We live in an age where almost everyone we know has a computer. Most of them are on social media. We also know that what were "beer muscles" in the eighties are now Facebook muscles in the new millennium. Everyone can have their big, bad, ugly, mean opinion with all the trimmings and no tangible backlash aside from the ever dreaded and completely meaningless "unfriend". Unlike the eighties when beer muscles could get you an ass kickin' with a side of loose teeth, Facebook muscles are flexed with impunity. There are people that spend hours a day trolling social media, looking for a fight, and trying to make other people feel like crap. They criticize this woman for a bad eye job, this woman for nursing too long, another for not nursing at all, this man for putting an NYPD badge on his profile picture. You could be on an author page, a charity page, a politicians page,a mommy blog, or for some real fun, The Matt Walsh Blog. The horrible crap some people say to one another would never happen off that keyboard. Something as simple as George W. holding his new grandkid could turn into a heavy barrage of Berkely t-shirt wearing, Che' Guevera worshipping psychopaths frothing at the fingers with ugly comments.

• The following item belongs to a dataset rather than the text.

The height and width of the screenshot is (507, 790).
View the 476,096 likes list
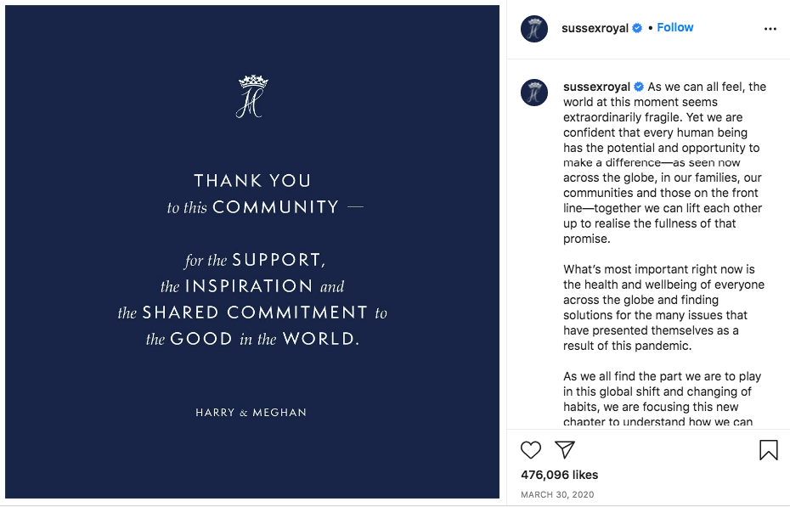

So, the rest of us try to act normal, at least on our own pages. No false moves or some jackass with Facebook muscles might attack. We all look so bloody normal and awesome. I will take awesome, but in reality we are far from normal. I probably embrace that more than some, accepting the uniqueness of my journey, but even I hold back the crazy train when I am on social media. I would imagine we all have a little crazy town going on under our roof.
So, I may give one of my girls a shout out for good grades or give my little berserker some props for speaking in complete sentences or finally getting potty trained. Perhaps I will take awesome pictures on the riverside of my family communing with nature. awwwwwwe.
I may just...hypothetically (ahem, cough cough)...leave out the part about the little berserker dropping a deuce on the river bank while we were skipping rocks. This hypothetically causing daddy to yell, "Jesus, would you look at your son!" and me running to intervene before he prematurely pulled his pants up, or worse, before the butt-to-hand contamination begins. Wingman daddy digging the e-tool out of the truck bed to bury the offending patty. This all while...again...hypothetically, a group of white water rafters go strolling by hooting and hollering at the spectacle...hypothetically...totally.
People in the "special needs" community like to use the phrase "normal is overrated". Well, I don't know about that. I think it might just be over-reported and the freak show is under-reported. That isn't a bad thing. Everyone doesn't need to know the intimate details of family happenings. Dirty laundry should stay in the hamper and TMI rules do apply. So, if you feel like everyone is normal and you are all alone in your freak show, don't worry. I pulled the little berserker out of a footlocker naked so he could join us for dinner. Don't ask me, man. He likes confined spaces and randomly sheds his clothes. While I was typing this, the aforementioned berserker also tried to feed me a dog biscuit. It actually took me a second to figure out what he had just stuck in my mouth. Dangerous practice, that. Outside of making my point today, I am not going to post it all in gory detail for the public consumption on a daily basis, but it doesn't mean we're normal. So, let's agree that normal is completely over-reported, accept the fact that most people are holding out on you, and just try achieve the happy. Happy can be messy and freaky and completely abby-normal.